1908
Es costumbre en nuestra familia: el padre lleva al hijo. Ya mi abuelo, que estaba en los ferrocarriles y sindicado, llevó a su primogénito cuando Guillermo Liebknecht volvió a hablar en el Hasenheide. Y mi padre, que estaba también en los ferrocarriles y era camarada, me inculcó, de aquellas grandes manifestaciones que, mientras duró Bismarck, estuvieron prohibidas, aquella frase en cierto modo profética: «¡La anexión de Alsacia-Lorena no nos traerá la paz, sino la guerra!».
Ahora él me llevaba a mí, chaval de nueve o diez años, cuando el hijo de Guillermo, el camarada Carlos Liebknecht, hablaba al aire libre o, cuando se lo prohibieron, en tabernas llenas de humo. También me llevó a Spandau, porque Liebknecht se presentaba allí a las elecciones. Y en el año cinco me dejaron ir en tren —ya que mi padre, como maquinista, podía viajar gratis— incluso hasta Leipzig, porque en el Felsenkeller de Plagwitz hablaba Carlos Liebknecht de la gran huelga de la cuenca del Ruhr, que estaba entonces en todos los periódicos. Sin embargo, no sólo habló de los mineros ni militó sólo contra la nobleza del repollo y la chimenea, sino que se explayó principalmente, y de forma prácticamente profética, sobre la huelga general como medio futuro de lucha de las masas proletarias. Hablaba sin papeles y pescaba sus palabras en el aire. Y ya había llegado a la Revolución de Rusia y el sangriento zarismo.
En medio había, una y otra vez, aplausos. Y para terminar se adoptó unánimemente una resolución en la que los presentes —mi padre decía que sin duda eran más de dos mil— se solidarizaban con los heroicos luchadores de la cuenca del Ruhr y de Rusia.

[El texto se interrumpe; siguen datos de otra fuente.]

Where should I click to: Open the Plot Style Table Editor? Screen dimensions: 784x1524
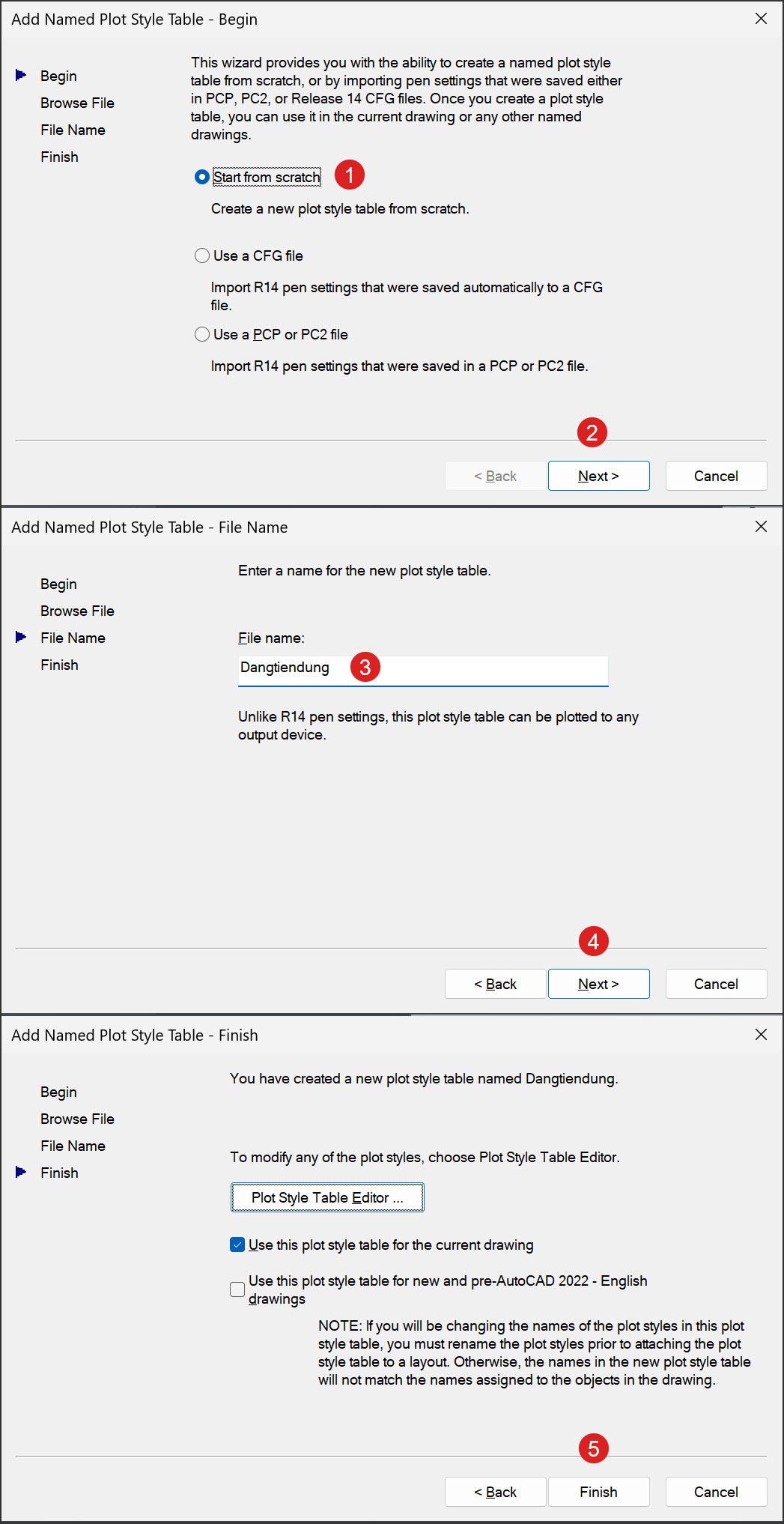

Tal vez fueran incluso tres mil los que se amontonaron en el Felsenkeller. Yo veía mejor que mi padre, porque él me había subido en hombros, como había hecho ya su padre cuando Guillermo Liebknecht o el camarada Bebel hablaban sobre la situación de la clase obrera. Eso era costumbre en mi familia. En cualquier caso, de chaval no sólo vi desde mi atalaya al camarada Liebknecht, sino que lo oí también. Era un orador de masas. Nunca le faltaban palabras. Le gustaba especialmente incitar a los jóvenes. En campo abierto, le oí gritar sobre las cabezas de miles y miles: «¡Quien tiene a la juventud tiene al Ejército!». Lo que fue también profético. En cualquier caso, sobre los hombros de mi padre tuve verdadero miedo cuando nos gritó: «¡El militarismo es el ejecutor brutal y el baluarte férreo y ensangrentado del Capitalismo!».
Porque, eso lo recuerdo todavía hoy, me daba verdadero miedo cuando hablaba del enemigo interior, al que había que combatir. Probablemente por eso tenía que hacer pis urgentemente y me movía inquieto sobre sus hombros. Sin embargo, mi padre no se daba cuenta de mi necesidad porque estaba entusiasmado. Entonces no pude contenerme más en mi aventajado puesto. Y, ocurrió en el año mil novecientos siete, que oriné sobre la nuca de mi padre a través de mi pantalón con peto. Poco después detuvieron al camarada Liebknecht y, como el Tribunal del Imperio lo condenó por su panfleto contra el militarismo, tuvo que cumplir un año entero de presidio, el 1908 y algo más, en Glatz.
Mi padre, sin embargo, cuando, en aquella situación de máximo apuro, le meé por la espalda abajo, me bajó de sus hombros en plena manifestación y, mientras el camarada Liebknecht seguía agitando a la juventud, me dio una paliza en regla, de forma que durante mucho tiempo seguí sintiendo el peso de su mano. Y por eso, sólo por eso, después, cuando empezó por fin, fui a la caja de reclutas y me alisté como voluntario, e incluso me condecoraron por mi valor y, tras ser herido dos veces en Arras y ante Verdún, ascendí a suboficial, aunque siempre, incluso como jefe de fuerzas de choque en Flandes, estuve seguro de que el camarada Liebknecht, al que algunos compañeros del Cuerpo de Voluntarios fusilaron después, mucho después, como a la camarada Rosa, arrojando incluso uno de los cadáveres en el Landwehrkanal, tenía razón cien veces al agitar a la juventud.